## Passage provided:
*-*-*

# looking for "Fog Chillers for Idiots: 101



## debbie5 (Mar 2, 2007)

Okay, I am tired and a chick. I do not have the patience to duplicate work of going through pages from the MonsterList to find the best made and least complex, and most well written explanations on how to make a fog chiller. I am sure someone here has already done all that research already. 
Which is the easiest fog chiller to make AND has idiotproof instructions?? (I already have a regualr cooler, and a cheapie foam cooler...I have no idea which is best to use, or if my project will be totally screwed if the dimensions of my cooler are bigger/smaller than the one shown in instruction).

Any suggestions?? I have now had 2 people say I need a fogger, and I refuse to buy one when I can make one so cheaply.
[Please advise. Thanks.

d5:jol:


----------



## ScareFX (Aug 18, 2004)

If you have the room, Liemavicks' $20 Fog Chiller is by far the simplest. Fill it with frozen water bottles instead of ice. It's worked good for me the last few years. Video here: 




His site is down tonight but here's the link to how to make it.
http://www.geocities.com/liemavick/Fogchiller.html


----------



## arcuhtek (Oct 5, 2007)

I think this is pretty darn easy.......two links of photos, but no instructions (you can pretty much see it all and hows its done).

*-*-*

## Information given:
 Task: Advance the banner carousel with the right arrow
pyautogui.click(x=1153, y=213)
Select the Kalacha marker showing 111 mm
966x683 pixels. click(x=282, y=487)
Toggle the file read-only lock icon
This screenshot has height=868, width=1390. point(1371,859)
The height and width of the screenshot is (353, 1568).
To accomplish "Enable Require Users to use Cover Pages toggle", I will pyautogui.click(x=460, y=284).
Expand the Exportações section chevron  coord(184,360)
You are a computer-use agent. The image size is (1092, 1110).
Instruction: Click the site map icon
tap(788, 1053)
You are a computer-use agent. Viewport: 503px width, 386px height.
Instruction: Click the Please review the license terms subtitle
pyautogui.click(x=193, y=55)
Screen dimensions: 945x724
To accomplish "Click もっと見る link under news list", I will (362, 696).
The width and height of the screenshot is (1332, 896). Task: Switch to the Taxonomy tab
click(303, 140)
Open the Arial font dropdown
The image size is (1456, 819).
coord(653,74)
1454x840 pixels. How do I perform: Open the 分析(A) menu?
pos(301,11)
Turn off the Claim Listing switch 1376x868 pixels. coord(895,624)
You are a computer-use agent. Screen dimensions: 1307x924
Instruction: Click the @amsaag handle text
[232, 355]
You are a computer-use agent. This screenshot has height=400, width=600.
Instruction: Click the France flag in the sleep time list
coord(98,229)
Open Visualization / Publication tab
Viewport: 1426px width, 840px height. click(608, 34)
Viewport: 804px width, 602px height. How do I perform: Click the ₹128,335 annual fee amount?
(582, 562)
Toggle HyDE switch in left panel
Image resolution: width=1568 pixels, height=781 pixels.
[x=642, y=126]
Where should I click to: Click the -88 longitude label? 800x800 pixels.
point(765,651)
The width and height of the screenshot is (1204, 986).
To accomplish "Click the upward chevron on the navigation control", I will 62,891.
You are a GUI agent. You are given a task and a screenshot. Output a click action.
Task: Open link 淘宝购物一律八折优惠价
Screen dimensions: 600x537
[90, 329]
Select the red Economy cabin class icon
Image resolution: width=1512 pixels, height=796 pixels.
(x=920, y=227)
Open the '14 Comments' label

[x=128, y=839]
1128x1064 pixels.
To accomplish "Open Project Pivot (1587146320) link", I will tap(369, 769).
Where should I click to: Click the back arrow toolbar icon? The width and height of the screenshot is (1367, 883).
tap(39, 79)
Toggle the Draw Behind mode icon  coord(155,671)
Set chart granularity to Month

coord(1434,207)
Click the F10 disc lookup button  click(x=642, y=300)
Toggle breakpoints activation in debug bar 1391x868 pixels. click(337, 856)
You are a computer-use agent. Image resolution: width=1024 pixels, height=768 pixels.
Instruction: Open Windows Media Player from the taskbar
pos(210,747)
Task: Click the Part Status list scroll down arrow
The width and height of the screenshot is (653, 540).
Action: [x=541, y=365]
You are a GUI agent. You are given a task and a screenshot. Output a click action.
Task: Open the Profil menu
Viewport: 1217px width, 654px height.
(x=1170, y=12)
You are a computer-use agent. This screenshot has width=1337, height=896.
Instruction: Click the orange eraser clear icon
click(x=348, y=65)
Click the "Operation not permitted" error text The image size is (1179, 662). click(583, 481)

*-*-*

## Prompt A:
In the fog chiller thread, what does ScareFX recommend filling Liemavick's $20 Fog Chiller with in place of ice?
## Prompt B:
Continue the fog chiller thread from the point where it ends.

## Answer A:
Frozen water bottles.

## Answer B:
Vortex slideshow by arcuhtek - Photobucket

Vortex2 slideshow by arcuhtek - Photobucket

I am sure you have seen the enormous thread on Vortex Chillers. Just thought I would add photos for you.


----------



## heresjohnny (Feb 15, 2006)

I agree, the simplest chiller is the 4" tube filled with frozen water bottles. If you live near a carpet store, they usually throw out lots of the tubes the carpet comes on, including gray vinyl ones. You can use this in place of the PVC and save the cost of the 4" PVC.


----------



## LRB ScareCrow (Oct 22, 2007)

*Climate?*



ScareFX said:


> If you have the room, Liemavicks' $20 Fog Chiller is by far the simplest. Fill it with frozen water bottles instead of ice. It's worked good for me the last few years. Video here:
> 
> 
> 
> ...


I watched the video you posted on youtube along with many others on there and I'm wondering a few things. I've already built 2 different fog chillers, but have yet to get results even CLOSE to yours. I'm trying to avoid having to buy dry ice because it's expensive and impossible to store in the freezer...it just...disappears. It gets down to low 60s here in Kansas around Halloween...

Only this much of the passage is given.